### Exercise requirements
Rewrite the lines below as a numbered list, leaving out blank lines and omitting the pictures.

### Stored items
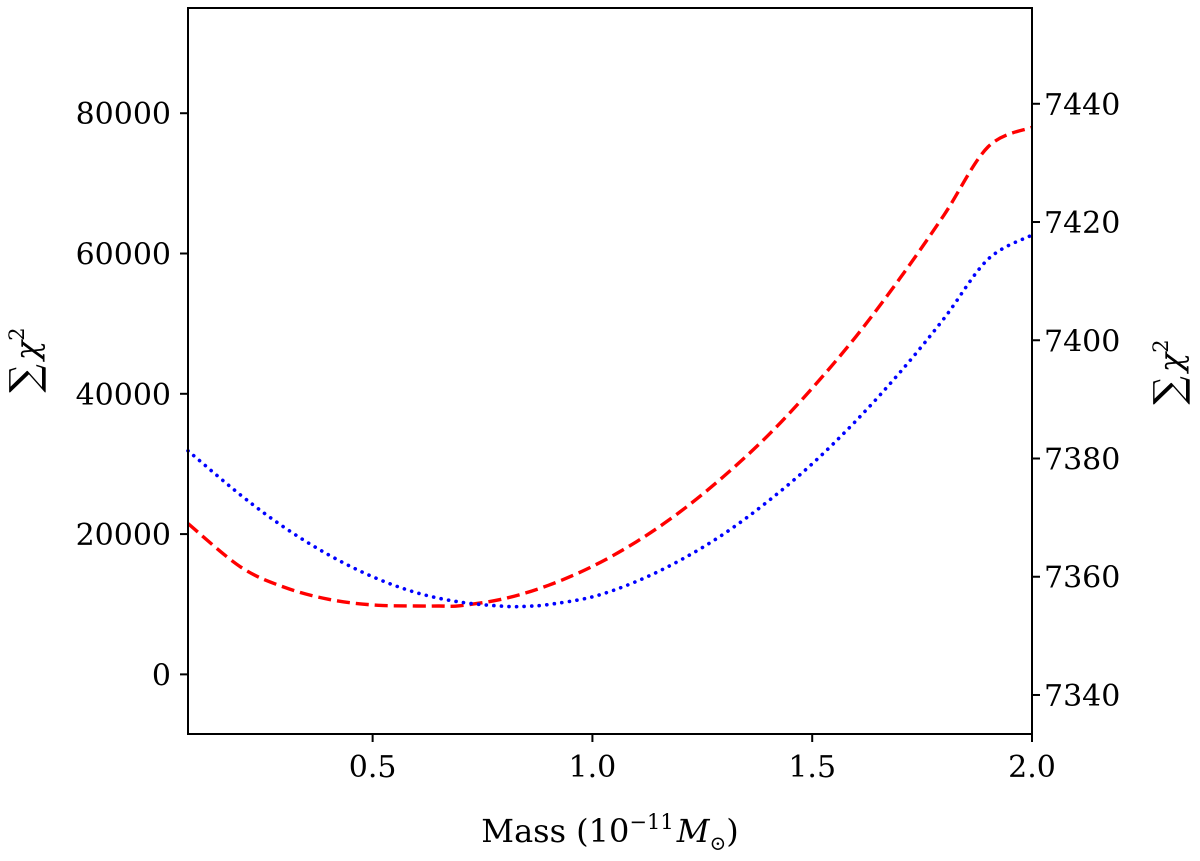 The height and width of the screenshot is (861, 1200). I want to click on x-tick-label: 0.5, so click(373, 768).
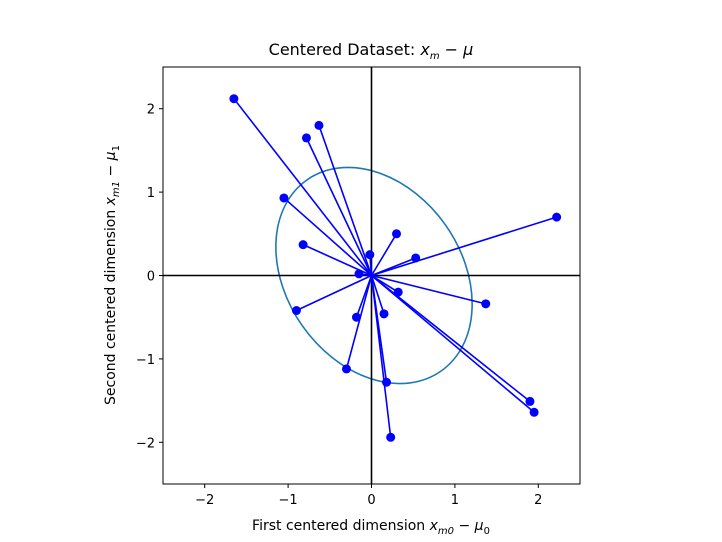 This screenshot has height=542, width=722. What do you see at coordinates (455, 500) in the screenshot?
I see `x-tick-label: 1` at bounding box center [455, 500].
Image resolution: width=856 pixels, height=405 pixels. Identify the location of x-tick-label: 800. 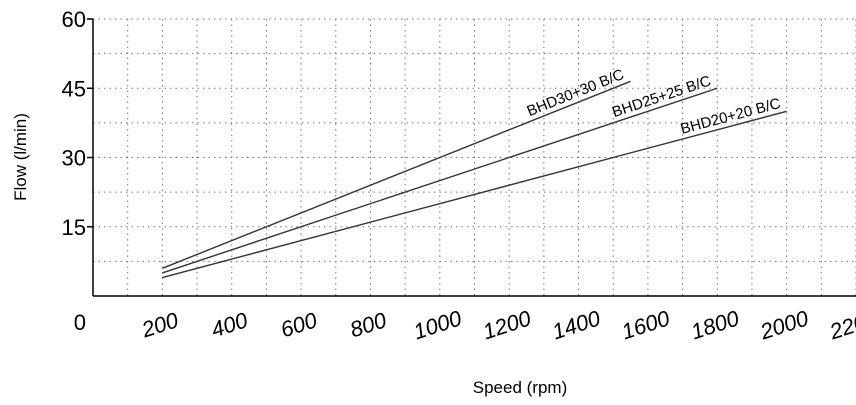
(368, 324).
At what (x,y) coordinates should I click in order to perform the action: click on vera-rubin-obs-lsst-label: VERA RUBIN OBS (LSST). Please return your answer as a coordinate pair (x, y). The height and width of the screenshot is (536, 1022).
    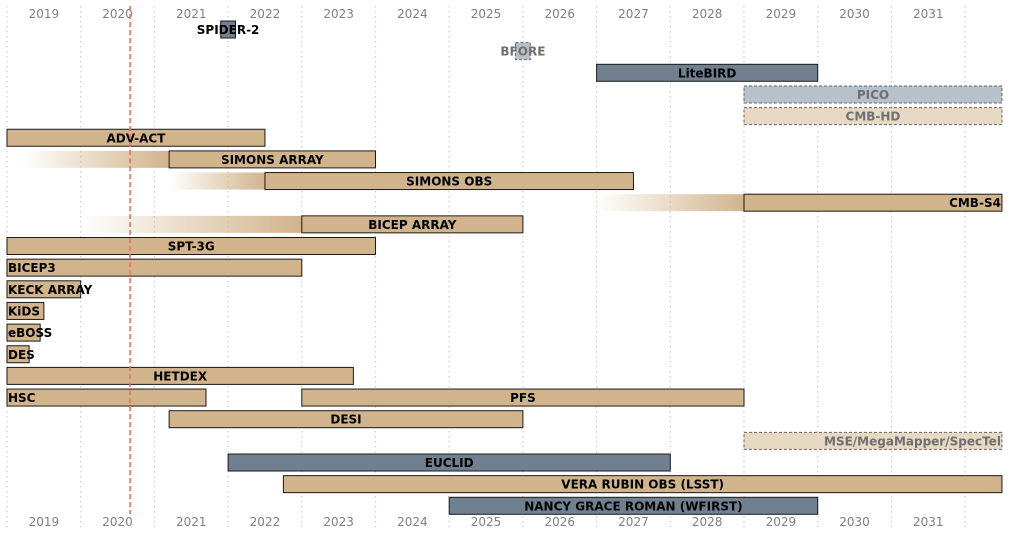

### Task result
1.  The height and width of the screenshot is (861, 1200). I want to click on x-tick-label: 0.5, so click(373, 768).
2.  This screenshot has height=542, width=722. What do you see at coordinates (455, 500) in the screenshot?
3. I see `x-tick-label: 1` at bounding box center [455, 500].
4. Image resolution: width=856 pixels, height=405 pixels. Identify the location of x-tick-label: 800. 
5. (368, 324).
6. At what (x,y) coordinates should I click in order to perform the action: click on vera-rubin-obs-lsst-label: VERA RUBIN OBS (LSST). Please return your answer as a coordinate pair (x, y). The height and width of the screenshot is (536, 1022).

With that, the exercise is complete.